### Your objective
Scan the data for "column" and copy the lines it appears in.

══ Input data

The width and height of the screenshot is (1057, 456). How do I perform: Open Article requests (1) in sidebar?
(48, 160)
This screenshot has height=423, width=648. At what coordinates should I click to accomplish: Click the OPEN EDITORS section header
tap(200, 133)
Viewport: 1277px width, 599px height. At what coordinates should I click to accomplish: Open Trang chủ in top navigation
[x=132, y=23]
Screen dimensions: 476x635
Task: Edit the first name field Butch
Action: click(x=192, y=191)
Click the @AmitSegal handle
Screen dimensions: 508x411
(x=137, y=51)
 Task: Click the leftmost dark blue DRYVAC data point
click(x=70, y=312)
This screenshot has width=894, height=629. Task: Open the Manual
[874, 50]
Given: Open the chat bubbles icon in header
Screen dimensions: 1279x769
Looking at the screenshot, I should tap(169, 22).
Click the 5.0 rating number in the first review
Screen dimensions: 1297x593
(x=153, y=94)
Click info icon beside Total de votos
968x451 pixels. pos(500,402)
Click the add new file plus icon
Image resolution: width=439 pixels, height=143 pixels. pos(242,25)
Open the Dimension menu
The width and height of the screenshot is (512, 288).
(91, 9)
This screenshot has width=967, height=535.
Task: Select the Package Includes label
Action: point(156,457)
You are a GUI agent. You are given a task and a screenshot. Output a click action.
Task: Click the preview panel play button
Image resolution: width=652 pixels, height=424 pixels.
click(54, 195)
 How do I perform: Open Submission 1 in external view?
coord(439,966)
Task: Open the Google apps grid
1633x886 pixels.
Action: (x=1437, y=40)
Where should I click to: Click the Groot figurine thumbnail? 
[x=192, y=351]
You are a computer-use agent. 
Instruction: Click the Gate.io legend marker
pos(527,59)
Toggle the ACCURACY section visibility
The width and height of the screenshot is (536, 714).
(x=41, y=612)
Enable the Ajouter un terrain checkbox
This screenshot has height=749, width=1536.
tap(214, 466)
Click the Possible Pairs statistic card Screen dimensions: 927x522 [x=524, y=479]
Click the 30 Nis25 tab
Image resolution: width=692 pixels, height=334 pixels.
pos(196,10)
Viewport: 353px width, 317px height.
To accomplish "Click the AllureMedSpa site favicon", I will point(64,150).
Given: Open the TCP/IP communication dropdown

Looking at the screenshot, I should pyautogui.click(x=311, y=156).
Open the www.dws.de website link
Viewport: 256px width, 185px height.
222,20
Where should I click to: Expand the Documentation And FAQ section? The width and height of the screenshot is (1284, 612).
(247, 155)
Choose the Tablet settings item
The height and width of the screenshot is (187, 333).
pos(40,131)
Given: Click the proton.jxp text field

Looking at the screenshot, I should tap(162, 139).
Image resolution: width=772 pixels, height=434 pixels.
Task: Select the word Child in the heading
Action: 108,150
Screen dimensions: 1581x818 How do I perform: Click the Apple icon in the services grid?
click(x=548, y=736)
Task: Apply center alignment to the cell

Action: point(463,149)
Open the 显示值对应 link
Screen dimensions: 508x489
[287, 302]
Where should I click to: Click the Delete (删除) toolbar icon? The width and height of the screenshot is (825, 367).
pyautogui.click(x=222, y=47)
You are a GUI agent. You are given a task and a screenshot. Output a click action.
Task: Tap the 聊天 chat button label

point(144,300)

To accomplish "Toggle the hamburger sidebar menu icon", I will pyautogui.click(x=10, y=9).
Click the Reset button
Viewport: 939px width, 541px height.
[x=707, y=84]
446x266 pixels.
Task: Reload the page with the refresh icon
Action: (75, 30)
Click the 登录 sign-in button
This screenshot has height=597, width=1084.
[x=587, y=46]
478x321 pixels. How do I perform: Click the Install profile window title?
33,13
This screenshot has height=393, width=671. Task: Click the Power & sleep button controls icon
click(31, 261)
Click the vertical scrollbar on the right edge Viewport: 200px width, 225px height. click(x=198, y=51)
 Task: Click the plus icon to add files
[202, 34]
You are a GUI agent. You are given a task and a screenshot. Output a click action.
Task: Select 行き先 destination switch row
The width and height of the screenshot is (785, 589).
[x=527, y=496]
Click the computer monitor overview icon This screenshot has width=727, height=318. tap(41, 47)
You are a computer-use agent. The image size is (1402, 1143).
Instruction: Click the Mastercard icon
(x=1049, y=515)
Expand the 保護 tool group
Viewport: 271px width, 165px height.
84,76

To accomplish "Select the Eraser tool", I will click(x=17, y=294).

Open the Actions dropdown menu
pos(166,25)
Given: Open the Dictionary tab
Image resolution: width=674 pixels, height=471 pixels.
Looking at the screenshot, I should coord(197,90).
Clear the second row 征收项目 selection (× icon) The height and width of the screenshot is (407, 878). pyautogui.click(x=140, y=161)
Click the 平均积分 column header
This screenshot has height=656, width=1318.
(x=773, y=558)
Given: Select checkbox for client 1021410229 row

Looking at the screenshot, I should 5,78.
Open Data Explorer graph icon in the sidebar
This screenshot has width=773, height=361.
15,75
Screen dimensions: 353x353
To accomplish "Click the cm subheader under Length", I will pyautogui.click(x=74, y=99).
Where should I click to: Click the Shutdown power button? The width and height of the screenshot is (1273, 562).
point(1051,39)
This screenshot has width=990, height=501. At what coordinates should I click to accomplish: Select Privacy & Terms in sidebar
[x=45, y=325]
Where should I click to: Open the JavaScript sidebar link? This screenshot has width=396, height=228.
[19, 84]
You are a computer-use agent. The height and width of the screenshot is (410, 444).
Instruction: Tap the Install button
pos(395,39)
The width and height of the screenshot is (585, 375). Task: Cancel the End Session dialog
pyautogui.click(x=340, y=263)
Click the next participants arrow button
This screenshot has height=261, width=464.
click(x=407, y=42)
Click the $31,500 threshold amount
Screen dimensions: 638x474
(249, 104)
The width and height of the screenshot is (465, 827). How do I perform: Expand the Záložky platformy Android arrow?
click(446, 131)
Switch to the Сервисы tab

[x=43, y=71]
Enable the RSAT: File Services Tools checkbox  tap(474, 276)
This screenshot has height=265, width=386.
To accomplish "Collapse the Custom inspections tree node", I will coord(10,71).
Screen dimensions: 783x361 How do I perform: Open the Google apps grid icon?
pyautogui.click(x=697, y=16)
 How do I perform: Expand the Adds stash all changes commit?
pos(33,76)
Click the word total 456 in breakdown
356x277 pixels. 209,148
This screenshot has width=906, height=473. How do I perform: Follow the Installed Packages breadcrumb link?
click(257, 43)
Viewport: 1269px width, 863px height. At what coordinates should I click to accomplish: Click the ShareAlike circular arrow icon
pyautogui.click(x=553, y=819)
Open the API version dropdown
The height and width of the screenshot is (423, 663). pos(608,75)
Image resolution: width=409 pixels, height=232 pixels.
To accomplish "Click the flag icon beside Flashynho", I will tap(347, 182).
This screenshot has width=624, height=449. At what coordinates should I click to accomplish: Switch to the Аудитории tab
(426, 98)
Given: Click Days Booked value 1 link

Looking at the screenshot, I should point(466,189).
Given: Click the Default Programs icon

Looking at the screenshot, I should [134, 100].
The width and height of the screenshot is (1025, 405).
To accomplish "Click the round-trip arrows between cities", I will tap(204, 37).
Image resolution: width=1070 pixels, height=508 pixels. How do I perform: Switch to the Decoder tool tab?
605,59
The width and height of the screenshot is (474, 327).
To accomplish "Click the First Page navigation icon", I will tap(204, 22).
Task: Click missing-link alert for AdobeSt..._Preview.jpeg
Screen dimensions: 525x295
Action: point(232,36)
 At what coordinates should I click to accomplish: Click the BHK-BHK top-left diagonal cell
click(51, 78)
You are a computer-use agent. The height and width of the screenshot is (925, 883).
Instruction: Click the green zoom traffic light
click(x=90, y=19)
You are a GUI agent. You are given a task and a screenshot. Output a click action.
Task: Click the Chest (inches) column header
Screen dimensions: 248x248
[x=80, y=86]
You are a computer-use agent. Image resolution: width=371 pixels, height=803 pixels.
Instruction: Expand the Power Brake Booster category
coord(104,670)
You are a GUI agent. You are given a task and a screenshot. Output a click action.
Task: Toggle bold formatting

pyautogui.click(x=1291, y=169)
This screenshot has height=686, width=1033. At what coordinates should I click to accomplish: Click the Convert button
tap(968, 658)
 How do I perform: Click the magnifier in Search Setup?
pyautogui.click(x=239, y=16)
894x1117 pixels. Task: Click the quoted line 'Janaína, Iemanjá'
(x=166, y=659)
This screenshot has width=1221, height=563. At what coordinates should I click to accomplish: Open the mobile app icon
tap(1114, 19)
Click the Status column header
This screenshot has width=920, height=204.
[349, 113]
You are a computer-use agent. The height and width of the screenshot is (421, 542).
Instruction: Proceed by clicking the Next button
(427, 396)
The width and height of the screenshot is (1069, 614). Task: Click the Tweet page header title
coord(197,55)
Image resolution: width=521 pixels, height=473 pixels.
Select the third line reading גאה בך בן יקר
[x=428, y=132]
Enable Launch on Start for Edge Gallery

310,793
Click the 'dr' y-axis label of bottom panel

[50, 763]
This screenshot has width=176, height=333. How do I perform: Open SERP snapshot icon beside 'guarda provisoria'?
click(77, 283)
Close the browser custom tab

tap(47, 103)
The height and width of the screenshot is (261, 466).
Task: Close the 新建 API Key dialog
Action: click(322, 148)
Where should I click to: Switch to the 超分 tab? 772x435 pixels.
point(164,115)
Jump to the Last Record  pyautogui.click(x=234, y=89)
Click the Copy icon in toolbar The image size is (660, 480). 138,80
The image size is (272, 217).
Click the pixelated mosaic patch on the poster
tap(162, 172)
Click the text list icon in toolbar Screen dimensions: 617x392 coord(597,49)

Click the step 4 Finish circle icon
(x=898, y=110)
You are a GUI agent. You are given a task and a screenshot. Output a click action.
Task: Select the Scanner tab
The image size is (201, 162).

════

### Exercise solution
Click the 平均积分 column header
Task: Click the Chest (inches) column header
Click the Status column header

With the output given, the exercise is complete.